Responde Estorino a una pregunta de Idania Machado.
―Soy un producto de Teatro Estudio. Mis primeras obras se deben al impulso que recibí allí. Los actores de ese colectivo estaban muy influidos por el trabajo de Raquel y Vicente Revuelta, alejados del teatro comercial y en la búsqueda de nuevas tendencias. Nunca he sido una persona que se limita a un grupo. Me interesa todo el teatro. Eso me hace conservarme. Interesarme en nuevas formas y no permanecer estático.
El intérprete y el personaje
¿Escribe para un actor o actriz en específico?
―No pienso en actores cuando escribo. El intérprete es menos importante que el personaje. Cada uno de ellos tiene una parte mía y como estamos hechos de tantos pedacitos… Antes trataba de mostrar todo lo que sabía, pero ahora trato de dejar un misterio. Ni uno mismo se conoce, ni los más íntimos. Lo feo se esconde incluso en los encuentros amorosos.
Entonces, ¿cómo escribe Abelardo Estorino?
―Una idea puede rondarme de manera constante. Para escribir parto de un concepto, no de una historia. Cualquier cosa que lea, me aporta. Hago entonces un resumen y trabajo la estructura. Concibo varias versiones y acumulo datos que después utilizo o no. Eso de que los personajes te arrastran, se te imponen, me parece absurdo. Creo que Sófocles sabía desde que empezó a escribir que Edipo se sacaría los ojos al final. Muchos de mis amigos escriben las frases perfectas. Yo, por el contrario, me propongo una escena y la escribo con toda la emoción. Descubro que salen cosas que tienen que ver con la trama y en la que no había pensado. Los directores que montan mis obras descubren cosas que yo no vi y hacen una lectura diferente del texto.

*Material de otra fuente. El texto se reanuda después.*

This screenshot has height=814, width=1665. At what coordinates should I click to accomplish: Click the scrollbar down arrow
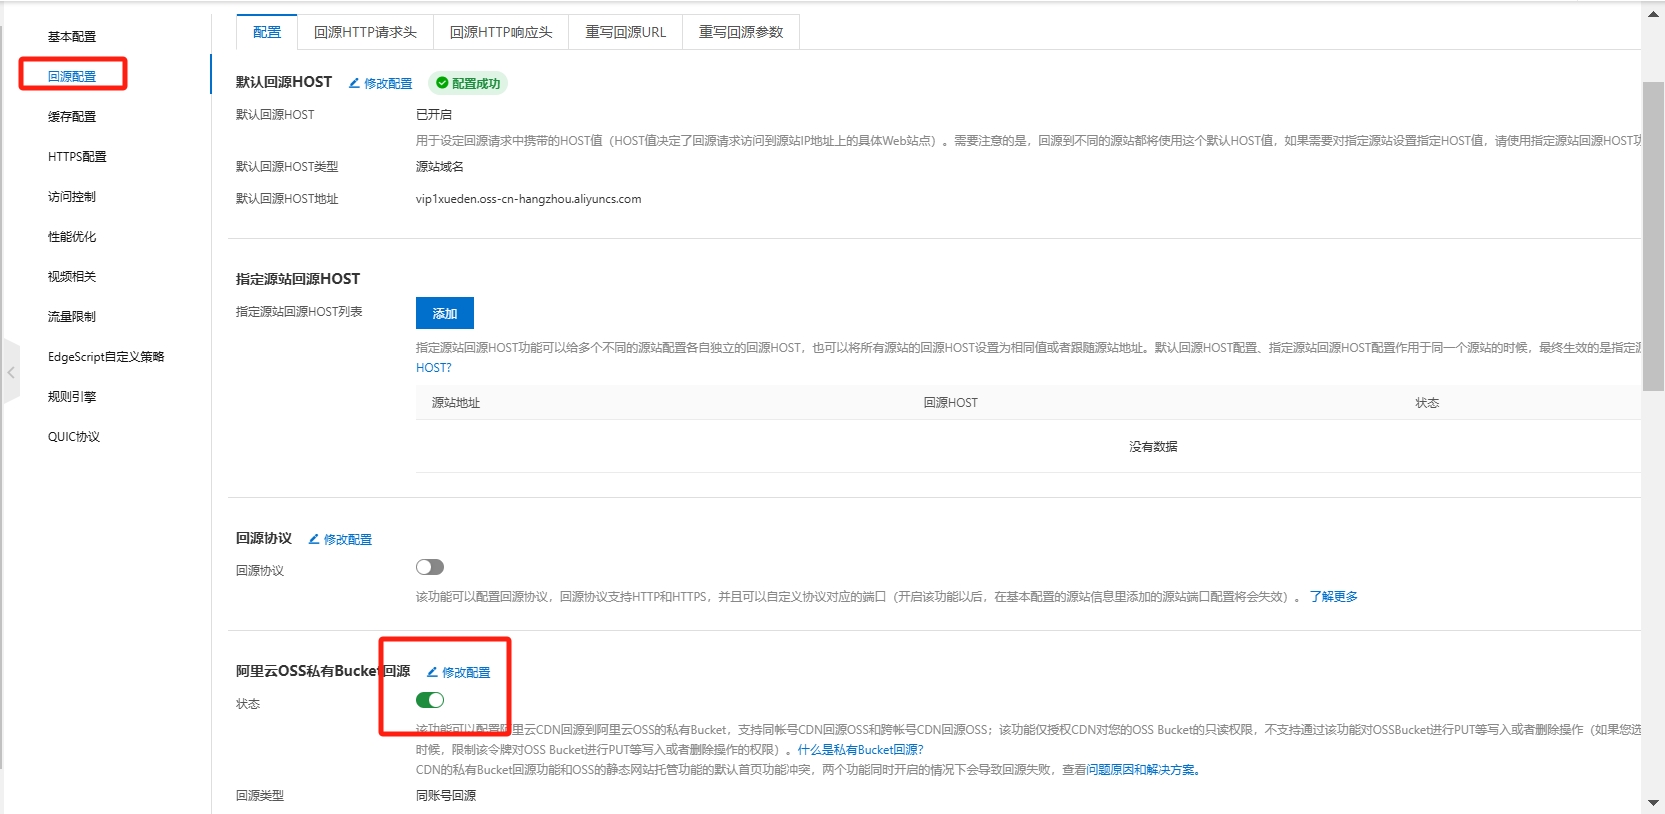[x=1653, y=802]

Yo, por mi parte, empobrezco mis obras cuando las dirijo. Es difícil tratar la realidad porque todo envejece muy rápidamente. Ojalá supiera escribir teatro. No me estoy haciendo el humilde. No estoy satisfecho. No es pose; es la verdad.
Este clásico de la dramaturgia cubana mereció el Premio Nacional de Literatura y el Premio Nacional de Teatro. Dijo en una ocasión que dichos galardones, más que por la obra en sí, se otorgaban en virtud de la historia clínica del candidato y luego de sopesar cuál es el de más edad entre los aspirantes. De cualquier manera, Estorino fue y sigue siendo uno de los profesionales más respetados y queridos de la escena cubana a la que dedicó toda su vida, no solo como autor, sino también como actor y director. Obras suyas son asimismo Los mangos de Caín, El baile y Morir del cuento. Fue encomiable el trabajo de la actriz Adria Santana con algunas de esas obras.
Abelardo Estorino falleció en La Habana el 22 de noviembre de 2013, Dijo: «Creo en lo que está vivo y cambia».